Pionierarbeit: Schüler konstruieren Luftschiffe mit Smartphone-Steuerung

Selbst berechnen und erproben hieß es für die Teilnehmenden der Schüler-Ingenieur-Akademie in Reutlingen. Foto:Hochschule Reutlingen

Kerstin Kindermann

Es knistert und silbrig leicht fahren 16 Luftschiffe bei der Robert Bosch GmbH am Testflugtag durch das Schulungszentrum. Selbst konstruiert – von der Planung, Simulation, bis zum Bau eines Luftschiffes, das mit mobilen Endgeräten gesteuert werden kann – von 16 Schülerinnen und Schülern des HAP Grieshaber Gymnasiums Reutlingen und vom Friedrich-Schiller-Gymnasium Pfullingen.

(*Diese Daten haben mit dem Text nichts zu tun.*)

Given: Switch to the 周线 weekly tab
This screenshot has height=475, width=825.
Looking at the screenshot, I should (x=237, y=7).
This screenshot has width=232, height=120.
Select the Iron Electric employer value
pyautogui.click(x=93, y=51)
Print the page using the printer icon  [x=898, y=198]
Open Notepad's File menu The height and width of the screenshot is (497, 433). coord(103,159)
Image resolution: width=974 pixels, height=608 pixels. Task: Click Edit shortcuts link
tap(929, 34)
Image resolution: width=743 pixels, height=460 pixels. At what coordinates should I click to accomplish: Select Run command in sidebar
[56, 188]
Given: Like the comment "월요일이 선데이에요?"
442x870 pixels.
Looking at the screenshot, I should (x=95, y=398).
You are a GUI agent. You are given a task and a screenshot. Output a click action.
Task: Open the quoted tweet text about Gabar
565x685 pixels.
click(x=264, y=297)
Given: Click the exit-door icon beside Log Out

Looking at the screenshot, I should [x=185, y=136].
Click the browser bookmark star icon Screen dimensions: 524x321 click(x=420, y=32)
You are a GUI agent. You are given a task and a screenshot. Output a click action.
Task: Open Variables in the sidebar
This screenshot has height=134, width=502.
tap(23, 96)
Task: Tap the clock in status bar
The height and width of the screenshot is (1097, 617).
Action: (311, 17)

Seit 15 Jahren gibt es die Schüler-Ingenieur-Akademie in Reutlingen – kurz SIA. Das Projekt fördert durch praktische Übungen, Projektarbeit und Vorlesungen aus Naturwissenschaft und Technik die Attraktivität des Ingenieurberufs.

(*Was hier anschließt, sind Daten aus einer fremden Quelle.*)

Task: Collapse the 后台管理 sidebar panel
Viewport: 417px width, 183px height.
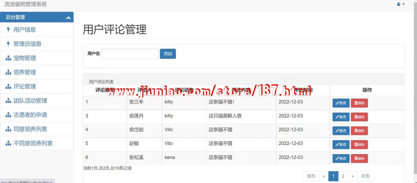Action: coord(68,17)
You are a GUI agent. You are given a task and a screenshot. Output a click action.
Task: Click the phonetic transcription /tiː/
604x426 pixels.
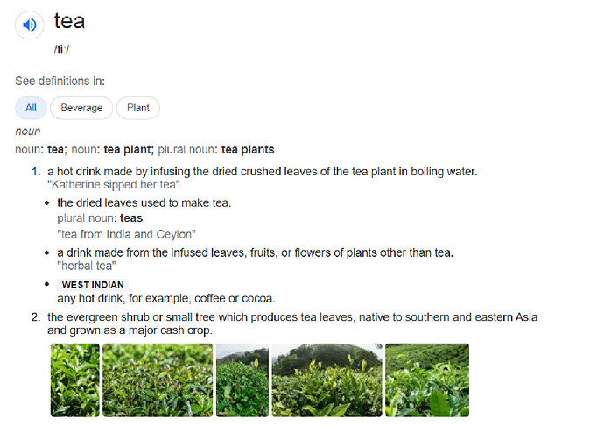pos(61,49)
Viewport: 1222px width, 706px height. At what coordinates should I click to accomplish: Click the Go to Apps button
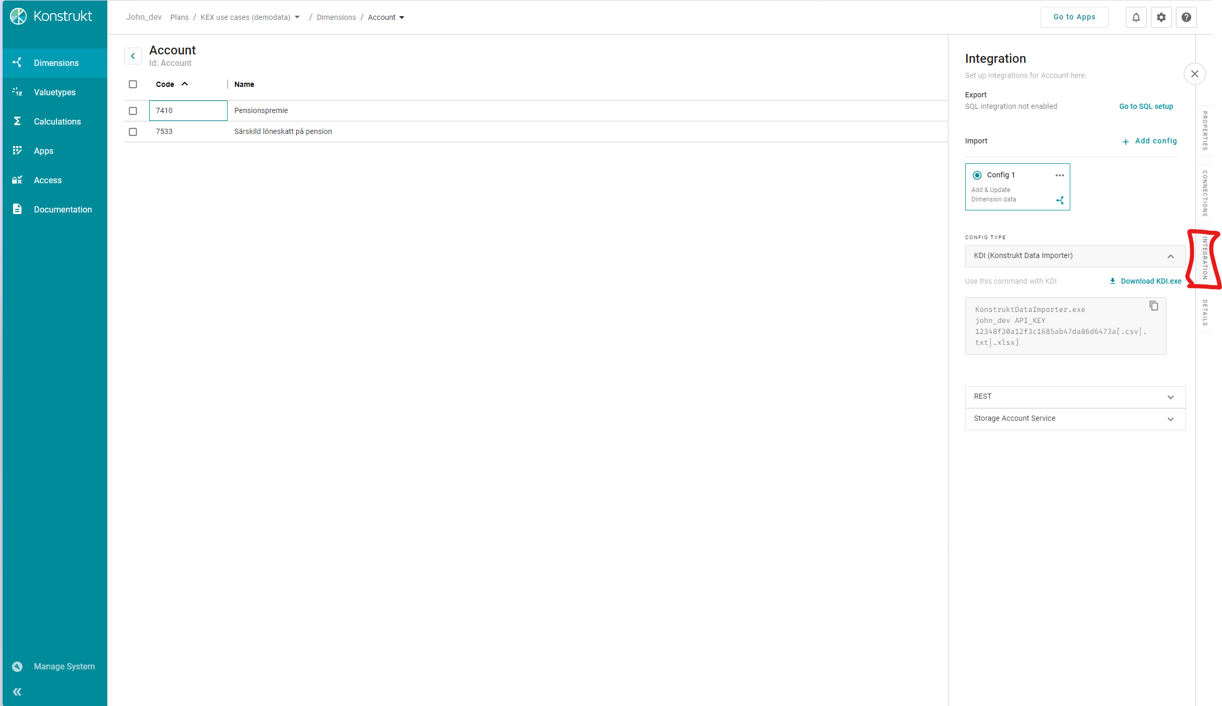point(1074,17)
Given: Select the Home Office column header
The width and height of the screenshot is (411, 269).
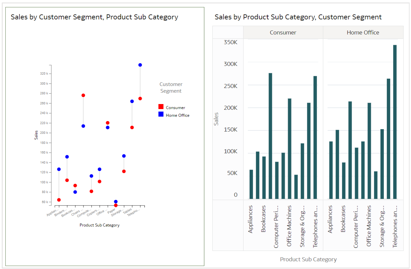Looking at the screenshot, I should coord(363,32).
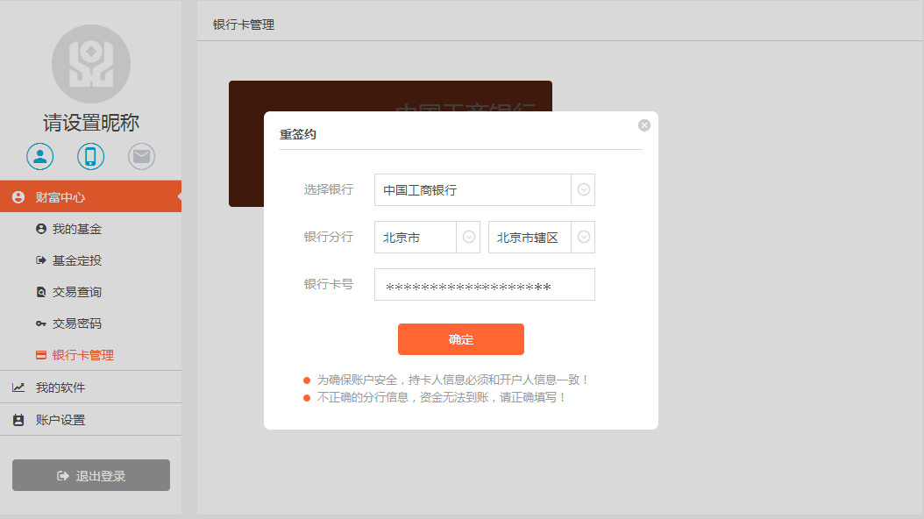This screenshot has width=924, height=519.
Task: Click the 银行卡号 input field
Action: click(x=484, y=285)
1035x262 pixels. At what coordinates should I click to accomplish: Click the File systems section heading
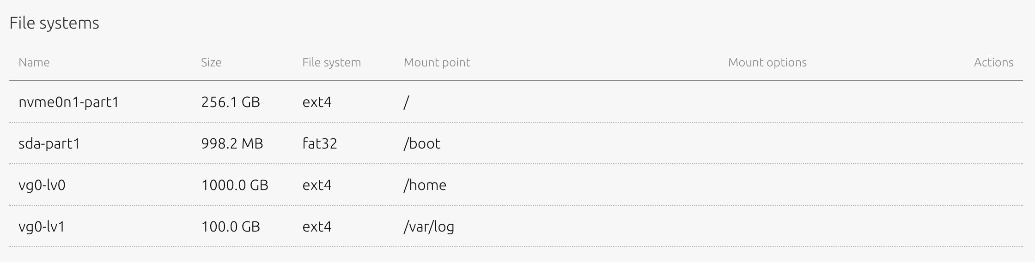(x=54, y=23)
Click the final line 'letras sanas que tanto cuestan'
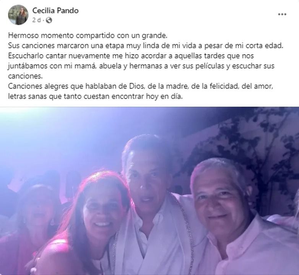 pyautogui.click(x=95, y=96)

Vor allem die Einblicke in Studium und Beruf an der Hochschule Reutlingen und bei der Robert Bosch GmbH in Reutlingen sind für die Gymnasiasten ein Highlight. Die Idee hatten die Physiklehrer Dr. Holger Hintz vom HAP Grieshaber Gymnasium und Patricia Letzgus vom Friedrich-Schiller-Gymnasium schon 1,5 Jahre vor dem SIA-Projektstart. Je acht Zehntklässler wurden von beiden Schulen durch schriftliche Bewerbung ausgewählt, darunter vier Mädchen. Als es Anfang des Schuljahres losging, hieß es zirka 34 Wochen mit je zwei Zeitstunden jeden Freitagnachmittag im Team diese Pionier-Idee in insgesamt 100 Stunden umzusetzen.

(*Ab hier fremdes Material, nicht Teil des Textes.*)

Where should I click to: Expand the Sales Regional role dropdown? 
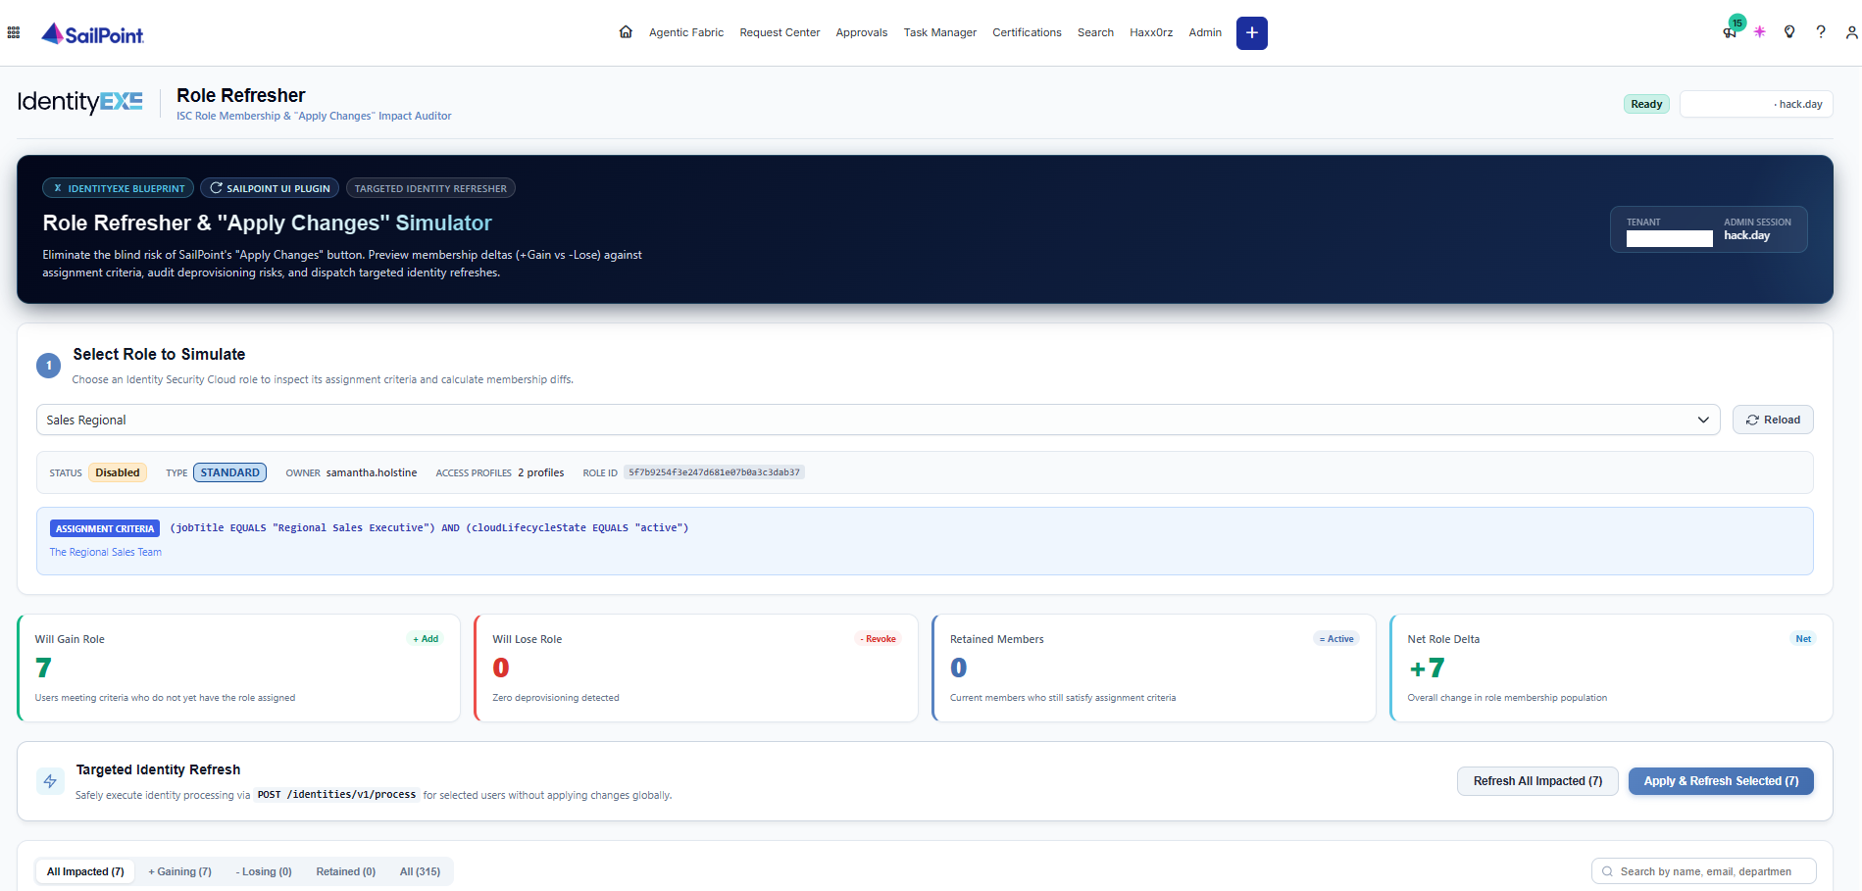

Bis auf die SIA-Projektpartner glaubte im Umfeld niemand so Recht an den Erfolg. Im Gegenteil, viele hielten die Physiklehrer für verrückt. Als Dr. Hintz ein Unternehmen suchte, das Spezialfolien herstellt, bekam er die erste unerfreuliche Absage, die ihn aber nicht von seiner Idee abhalten konnte. Zum Glück fand er schnell ein Unternehmen, das Folien herstellt und so besteht die Außenhaut der Luftschiffe jetzt aus ganz gewöhnlicher Ballonfolie. Auf ihr wurden neben der Motorhalterung noch gedruckte Solarmodule angebracht, die von der "Solarfabrik der Zukunft" (ZAE Bayern) beigesteuert wurden, weil sie einen Teil der elektrischen Versorgung der Systeme des Zeppelins aufbringen und aufgrund ihrer Leichtigkeit und Flexibilität besonders geeignet sind. Der Verband Südwestmetall fördert dieses Projekt ebenfalls.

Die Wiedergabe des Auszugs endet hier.